Oh, please. Like _your_ employer is the poster child for code
quality. The cheap shot is also irrelevant to the point that I was
making, which is that sometimes portability simply doesn't matter and
the right thing to do is to firm up the semantics of the filesystem
primitives from underneath.
Quality means the devices you ship now keep working in the field, and
the probable cost of later rework if the requirements change does not
exceed the opportunity cost of over-engineering up front. Economy
gets a look-in too, and says that it's pointless to delay shipment and
bloat the application coding for cases that can't happen.

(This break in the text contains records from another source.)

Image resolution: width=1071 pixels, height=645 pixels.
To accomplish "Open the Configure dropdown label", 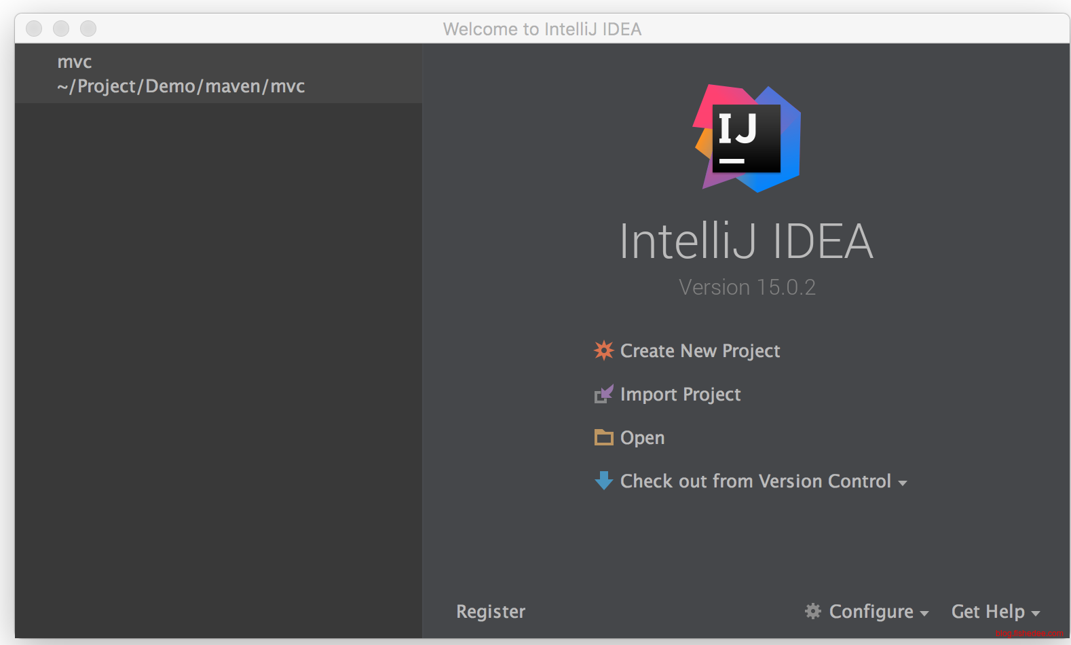I will [x=871, y=612].
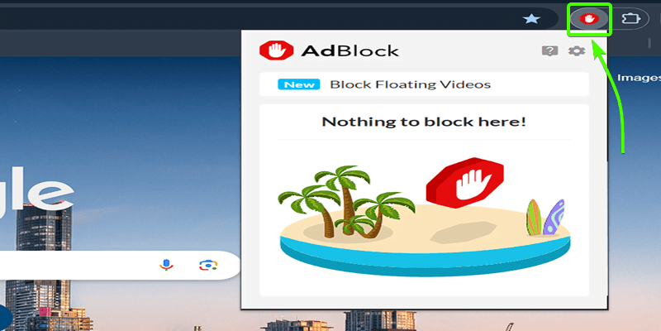This screenshot has height=331, width=661.
Task: Click the AdBlock wordmark text in popup
Action: point(350,50)
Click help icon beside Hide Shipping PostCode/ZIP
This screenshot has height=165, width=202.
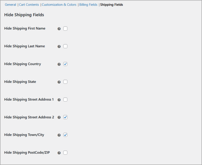(59, 153)
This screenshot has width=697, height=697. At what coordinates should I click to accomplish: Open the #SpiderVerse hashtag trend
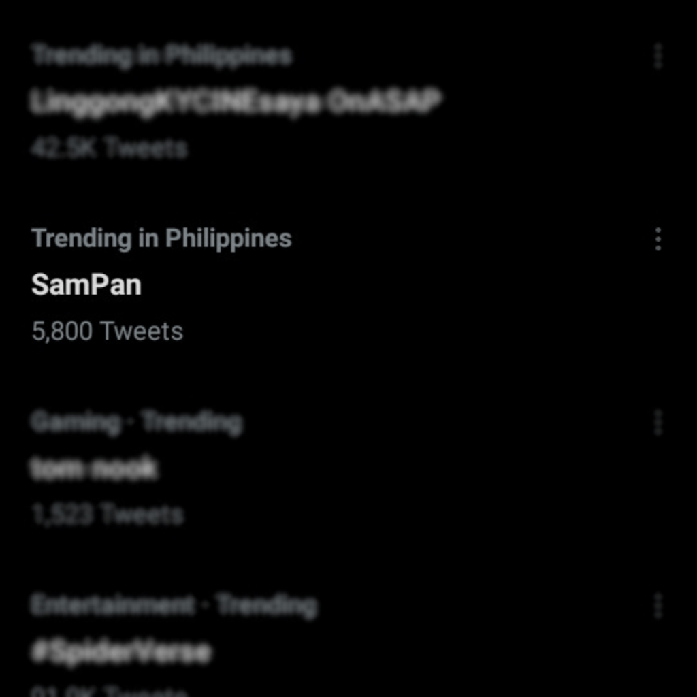[x=121, y=651]
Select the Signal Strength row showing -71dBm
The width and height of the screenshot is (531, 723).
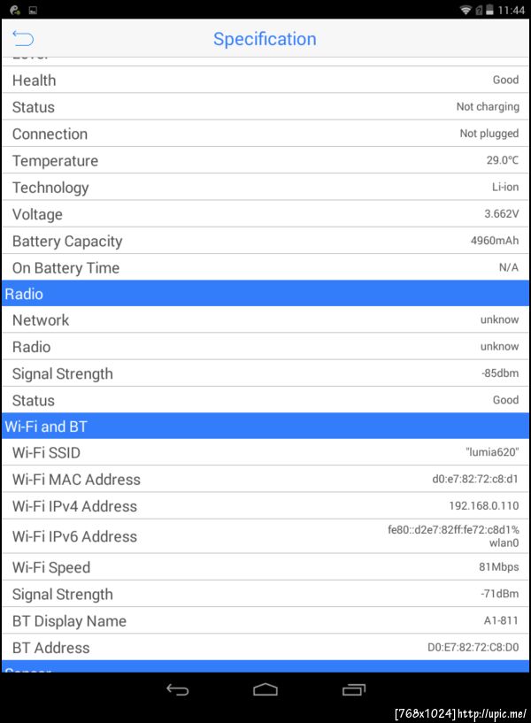266,595
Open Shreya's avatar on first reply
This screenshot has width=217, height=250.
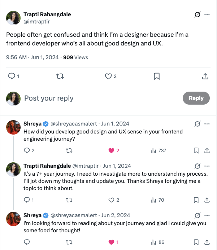(14, 127)
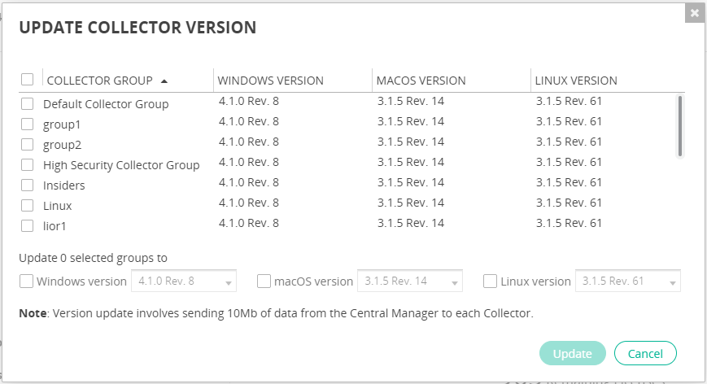Select the Insiders group checkbox
This screenshot has height=384, width=707.
28,185
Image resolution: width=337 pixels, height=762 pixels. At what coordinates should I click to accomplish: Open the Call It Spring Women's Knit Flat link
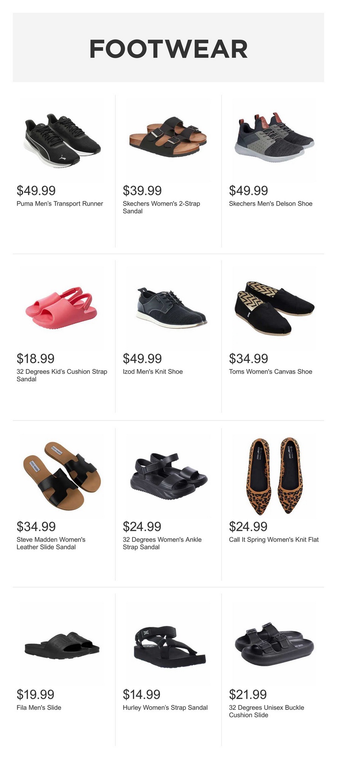tap(274, 539)
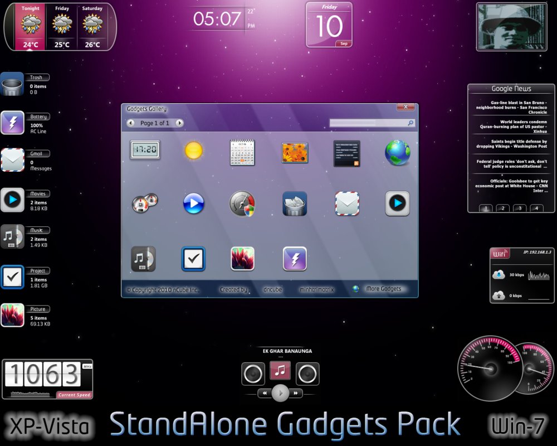This screenshot has height=446, width=557.
Task: Toggle playback on the music player
Action: click(x=280, y=393)
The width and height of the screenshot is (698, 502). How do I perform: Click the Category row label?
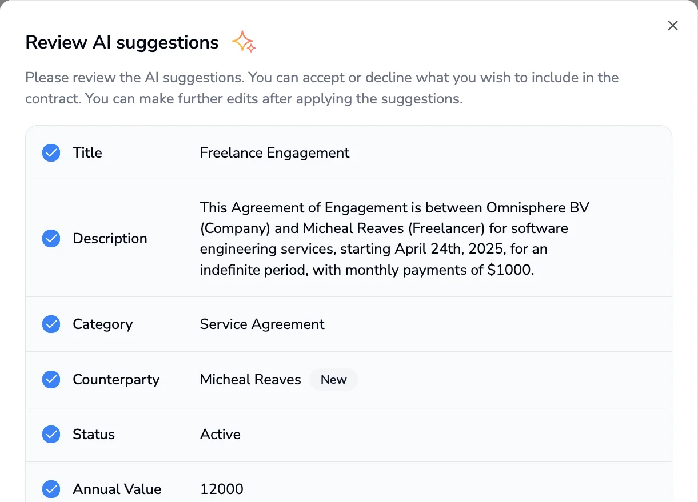coord(102,324)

If POSIX
says that any and all writes (except small pipe/FIFO writes, whatever)
can return a short byte count -- but you know damn well you're writing
to a device driver that never, ever writes short, and if it did you'd
miss a timing budget recovering from it anyway -- to hell with POSIX.
And if you want to build a test jig for this code that uses pipes or
dummy files in place of the device driver, that test jig should never,
ever write short either.
Not on a properly engineered widget, it won't. And if it does, and
the application isn't coded to cope in some way totally different from
an infinite retry loop, then you might as well signal the exception
condition using whatever mechanism is appropriate to the API
(-EWHATEVER, SIGCRISIS, or block until some other process makes room).
And in any case files on disk are the least interesting kind of file
descriptor in an embedded scenario -- devices and pipes and pollfds
and netlink sockets are far more frequent read/write targets.
Guaranteed by the standard, sure. Guaranteed by the implementation,
as long as you write in the size blocks that the device is expecting?
Lots of devices -- ALSA's OSS PCM emulation, most AF_LOCAL and
AF_NETLINK sockets, almost any "character" device with a
record-structured format. A short write to any of these almost
certainly means the framing is screwed and you need to close and
reopen the device. Not all of these are exclusively O_APPEND
situations, and there's no reason on earth not to thread-safe the
f_pos handling so that an application and filesystem/driver can agree
on useful lseek() semantics.
Here we agree. Except that I've rarely seen embedded application code
that wouldn't explode in my face if I tried it. Databases yes, and
the better class of mail and web servers, and relatively mature
scripting languages and bytecode interpreters; but the vast majority
of working programmers in these latter days do not exercise this level
of discipline.
Even in the "enterprise" space, most of the QA and testing people I
have dealt with couldn't hook a syscall if their children were
starving and the fish were only biting on syscalls. The embedded
situation is even worse. ltrace didn't work on ARM for years and
hardly anyone _noticed_, let alone did anything about it. (I posted a
fix to ltrace-devel a month ago, but evidently the few fish left in
that river don't bite on hooked syscalls.) strace maintenance doesn't
seem too healthy either, judging by what I had to do it in order to
get it to recognize ALSA ioctls and the quasi-syscalls involved in ARM
TLS.
But on that note -- do you have any idea how one might get ltrace to
work on a multi-threaded program, or how one might enhance it to
instrument function calls from one shared library to another? Or
better yet, can you advise me on how to induce gdbserver to stream
traces of library/syscall entry/exits for all the threads in a
process? And then how to cram it down into the kernel so I don't take
the hit for an MMU context switch every time I hit a syscall or
breakpoint in the process under test? That would be a really useful
tool for failure analysis in embedded Linux, doubly so on multi-core
chips, especially if it could be made minimally intrusive on the
CPU(s) where the application is running.
Cheers,
- Michael
-